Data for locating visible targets
▬▬▬▬▬▬▬▬▬▬

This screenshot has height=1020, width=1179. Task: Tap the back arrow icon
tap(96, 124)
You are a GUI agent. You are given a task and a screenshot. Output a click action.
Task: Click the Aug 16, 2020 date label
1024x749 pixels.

▬▬▬▬▬▬▬▬▬▬

_Exercise goal_:
Rewrite these items, changing every occurrence of "screenshot" to "screen capture" and leaving everything else as it is.

_Solved exercise_:
This screen capture has height=1020, width=1179. Task: Tap the back arrow icon
tap(96, 124)
You are a GUI agent. You are given a task and a screen capture. Output a click action.
Task: Click the Aug 16, 2020 date label
1024x749 pixels.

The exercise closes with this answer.